* [Excerpted passage]:
--- START ---

Mucin 5AC expression is common but unrelated to tumor progression in pancreatic adenocarcinoma

Abstract

Introduction: Mucin 5AC (MUC5AC) belongs to the family of secreted gel-forming mucins. It is physiologically expressed in some normal mucin producing epithelial cells but also in pancreatic, ovarian, and colon cancer cells. The role of MUC5AC expression in cancer is not fully understood. This study was designed to explore the role of MUC5AC for pancreatic cancer progression, its association to microsatellite instability, and its diagnostic utility. Methods: Mucin 5AC expression was studied immunohistochemically in a tissue microarray (TMA) from 532 pancreatic cancers, 61 cancers of the ampulla Vateri, six acinar cell carcinomas and 12 large sections of pancreatitis. Results: Mucin 5AC staining was interpretable in 476 of 599 (79%) arrayed cancers. Staining was completely absent in normal pancreas and pancreatitis, but frequent in pancreatic cancer. Membranous and cytoplasmic MUC5AC expression was most common in pancreatic adenocarcinomas (71% of 423), followed by carcinomas of the ampulla Vateri (43% of 47), and absent in six acinar cell carcinomas. Mucin 5AC expression was unrelated to tumor phenotype (tumor stage, tumor grade, lymph node, and distant metastasis), and microsatellite instability in ductal adenocarcinomas and carcinomas of the ampulla Vateri. Conclusion: Our study indicates that MUC5AC is an excellent biomarker for pancreatic cancer diagnosis, especially to support the sometimes-difficult diagnosis on small biopsies. Mucin 5AC expression is unrelated to pancreatic cancer aggressiveness.

--- END ---

* [Data extract]:
--- START ---

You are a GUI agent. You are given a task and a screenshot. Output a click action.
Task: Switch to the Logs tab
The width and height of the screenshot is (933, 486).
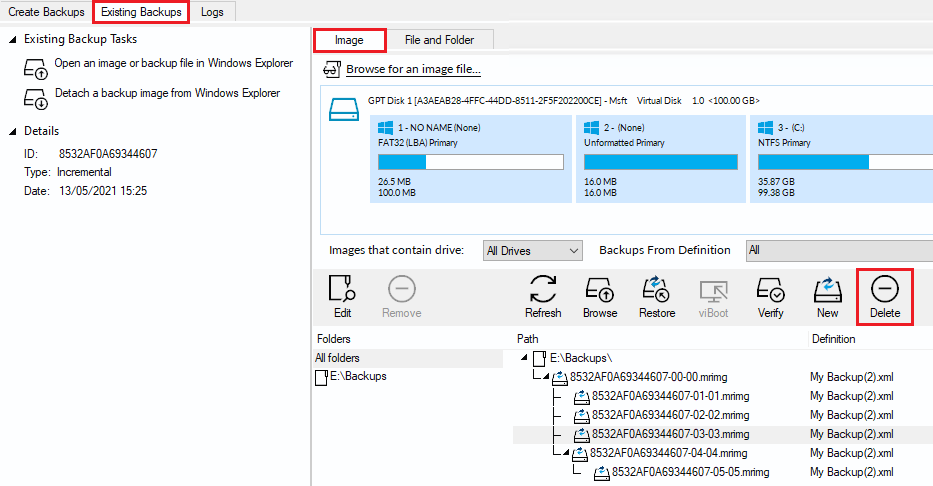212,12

--- END ---
--- START ---

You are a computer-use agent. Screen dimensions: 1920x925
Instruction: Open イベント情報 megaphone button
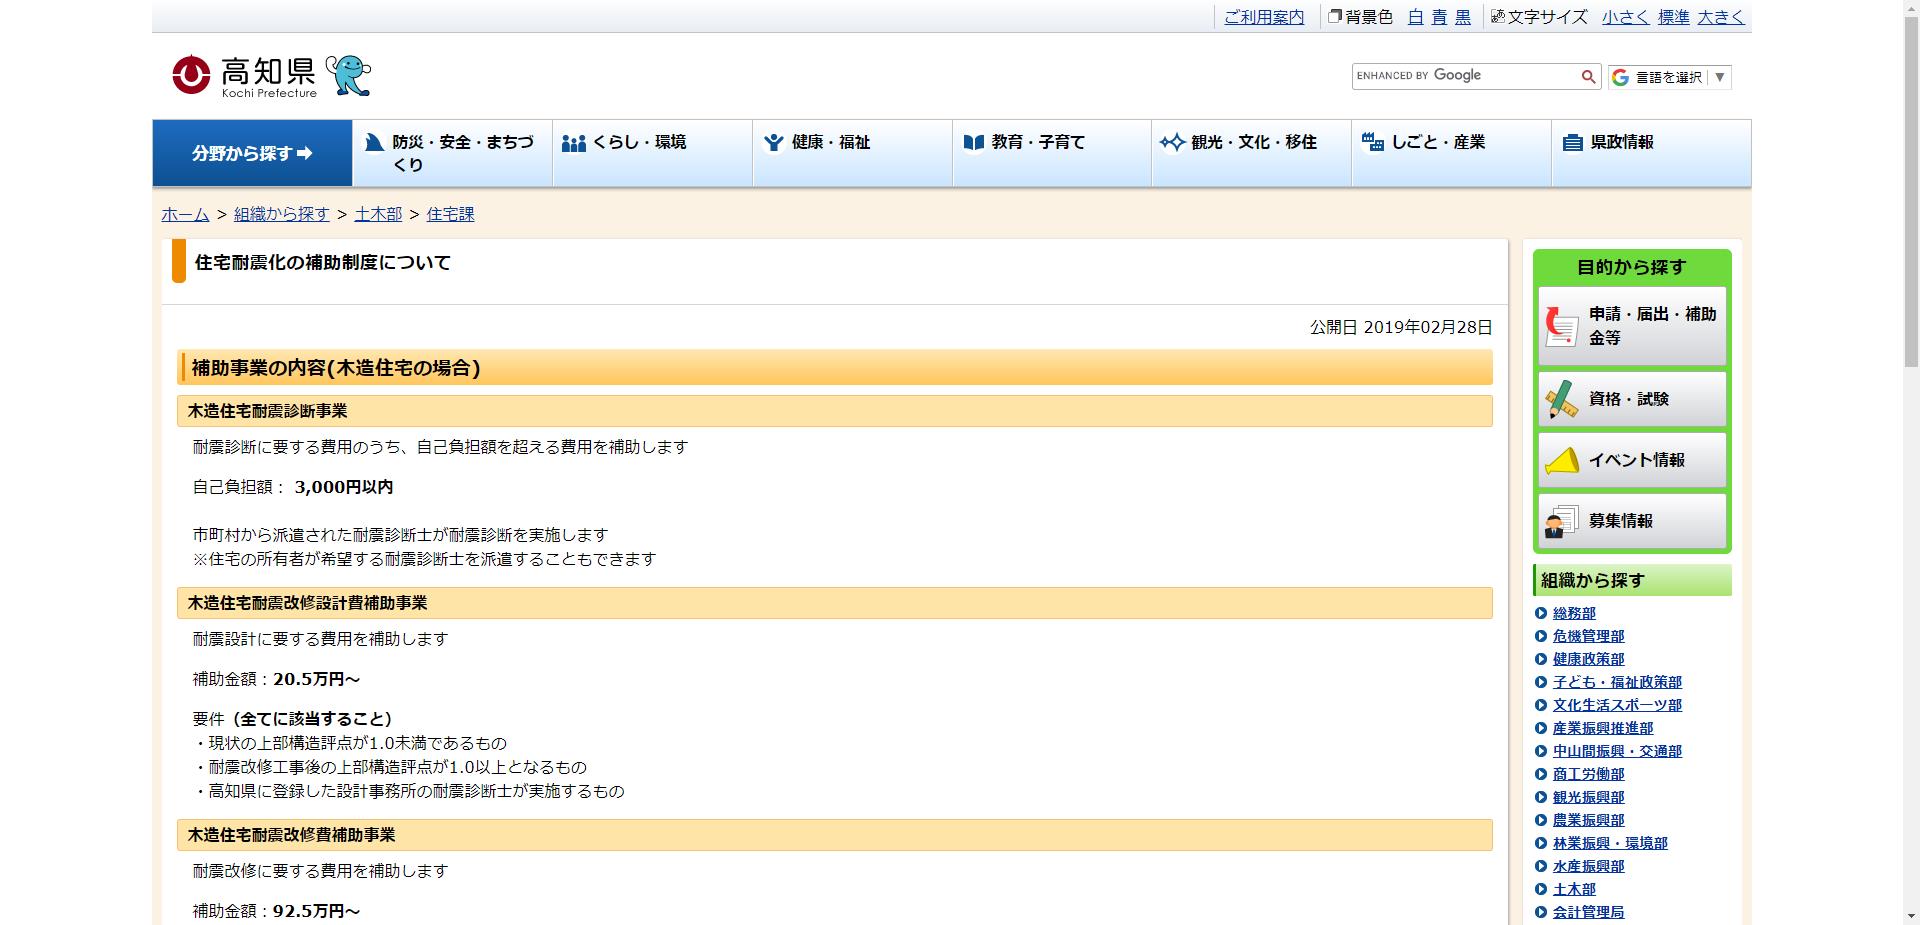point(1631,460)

--- END ---

* [About this exercise]: For each statement, answer yes or no as to whether it agrees with the abstract on MUC5AC in pancreatic cancer, and quote the words of the abstract that decide it. 1. MUC5AC staining was observed in normal pancreas tissue. 2. MUC5AC expression occurred less often in carcinomas of the ampulla Vateri than in pancreatic adenocarcinomas. 3. MUC5AC expression was linked to lymph node metastasis. The listing is separate material, unconnected to the abstract.

* [Answer space]:
1. No: "Staining was completely absent in normal pancreas and pancreatitis"
2. Yes: "most common in pancreatic adenocarcinomas (71% of 423), followed by carcinomas of the ampulla Vateri (43% of 47)"
3. No: "Mucin 5AC expression was unrelated to tumor phenotype (tumor stage, tumor grade, lymph node, and distant metastasis)"